Q&A with Director of Veterans Services, Ryan Ahl

Issue Date: 
November 2, 2015

The Office of Veterans Services supports veterans enrolled in the University of Pittsburgh by offering programs designed to ease the transition from military service to academic life. Director Ryan Ahl spoke with the Pitt Chronicle’s Matt Cichowicz about how his experiences as a soldier and a student led him to helping other veterans as they pursue higher education.

What attracted you to the military?

Ryan Ahl

I grew up in a military family. My father served 20 years in the United States Air Force. From a young age, I had wanted to serve my country and be a part of something bigger than myself. I was a senior in high school when the Sept. 11 terrorist attacks occurred, and that had a huge impact on me. As soon as I was able, I enlisted in the United States Army to be an infantry soldier. The military has a fantastic reputation for training and preparing servicemen and women to accomplish purposeful missions under any circumstances. The chance to be a part of an institution like that was very attractive to me, as was the great camaraderie and privilege of serving my country. 

Where have you served?

Tikrit, Iraq, 2004-2005; Taji, Iraq, 2009

What impact has military service had on your life?

It has certainly made me a better and stronger person. The military provided me with the training, experience, and opportunities to help me mature as a person and as a leader. It also gave me lifelong friends who I know I can count on for anything. It opened my eyes to the experiences that so many other people in the world go through, especially in a war zone. Those experiences offer a lot of perspective on life and what is important.  

What brought you to Pitt, and what do you enjoy most about working here?

Shortly after I finished my graduate degree in education at Slippery Rock University, I was looking for local career opportunities in higher education. When I saw the opening at Pitt, I was very excited. I knew that I could connect with the students on a personal basis and be helpful in guiding them through their transition to higher education and navigating their military educational benefits. Additionally, the commitment that Pitt has shown to the military and veteran community through the Office of Veterans Services was very attractive to me. 

How many veterans on the current G.I. bill are at Pitt, and what is the most popular service they use at the Office of Veterans Services?  

There are more than 500 veteran and military-affiliated students on the Pittsburgh campus and more than 700 throughout the entire Pitt system. These include veterans, active duty service members, National Guard and Reservists, and military family members. The Office of Veterans Services offers a wide array of student services, including assistance in applying to the University and in using their military education benefits, career services, and veteran alumni functions. Of those, the most widely used service is assistance in navigating the complex military education benefits process. 

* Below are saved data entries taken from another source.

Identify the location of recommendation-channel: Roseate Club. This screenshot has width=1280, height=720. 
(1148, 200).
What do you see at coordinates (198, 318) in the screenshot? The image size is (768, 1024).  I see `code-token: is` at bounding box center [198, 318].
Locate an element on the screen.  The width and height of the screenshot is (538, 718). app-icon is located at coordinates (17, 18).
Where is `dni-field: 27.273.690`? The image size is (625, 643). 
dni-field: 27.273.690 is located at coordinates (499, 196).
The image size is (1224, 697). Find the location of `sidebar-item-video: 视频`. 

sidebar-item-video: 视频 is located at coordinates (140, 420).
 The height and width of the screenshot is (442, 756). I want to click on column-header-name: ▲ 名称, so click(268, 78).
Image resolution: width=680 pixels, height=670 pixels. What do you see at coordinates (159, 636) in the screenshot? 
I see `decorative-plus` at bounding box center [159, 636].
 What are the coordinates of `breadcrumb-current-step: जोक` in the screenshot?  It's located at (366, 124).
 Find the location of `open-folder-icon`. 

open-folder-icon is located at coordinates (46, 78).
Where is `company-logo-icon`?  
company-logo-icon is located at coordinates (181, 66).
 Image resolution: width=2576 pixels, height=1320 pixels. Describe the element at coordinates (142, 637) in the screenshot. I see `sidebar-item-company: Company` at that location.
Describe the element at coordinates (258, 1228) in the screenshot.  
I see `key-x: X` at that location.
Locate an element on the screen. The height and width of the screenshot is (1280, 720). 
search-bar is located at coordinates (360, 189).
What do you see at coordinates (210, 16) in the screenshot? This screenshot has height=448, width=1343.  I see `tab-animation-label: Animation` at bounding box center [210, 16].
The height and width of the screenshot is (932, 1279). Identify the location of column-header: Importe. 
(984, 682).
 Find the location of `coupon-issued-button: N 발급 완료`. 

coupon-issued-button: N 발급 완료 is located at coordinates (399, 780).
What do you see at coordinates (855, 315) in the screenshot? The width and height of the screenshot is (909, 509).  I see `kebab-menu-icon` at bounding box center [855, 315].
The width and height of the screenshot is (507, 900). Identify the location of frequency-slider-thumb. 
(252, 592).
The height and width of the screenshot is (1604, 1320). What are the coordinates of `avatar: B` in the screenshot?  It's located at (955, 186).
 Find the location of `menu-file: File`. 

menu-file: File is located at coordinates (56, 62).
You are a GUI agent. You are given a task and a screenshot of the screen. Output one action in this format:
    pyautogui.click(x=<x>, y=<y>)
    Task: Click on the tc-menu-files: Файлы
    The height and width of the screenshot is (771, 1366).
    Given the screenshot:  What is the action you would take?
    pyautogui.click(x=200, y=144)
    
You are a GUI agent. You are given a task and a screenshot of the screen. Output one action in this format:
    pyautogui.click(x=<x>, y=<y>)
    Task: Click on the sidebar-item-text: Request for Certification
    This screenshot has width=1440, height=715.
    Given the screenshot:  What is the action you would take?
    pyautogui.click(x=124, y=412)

What are some of the challenges for veterans pursuing higher education?

As nontraditional students, veterans face some unique challenges in pursuing higher education. They are older than traditional students and typically have careers, families, or other activities outside of school. There may have been a significant amount of time since the veteran student was last enrolled in an educational institution and when they arrive at the University of Pittsburgh. Additionally, orienting themselves to a new institution can be challenging, which is why the Office of Veterans Services hosts an orientation and transition workshop for all new veteran students. 

There also are significant differences between how a veteran was trained in the military and how he or she is expected to learn in a university setting. Nevertheless, veterans have shown that they are very successful students. The strengths that they develop in the military such as mission orientation, teamwork, time management, and attention to detail serve them well in their transition to student life.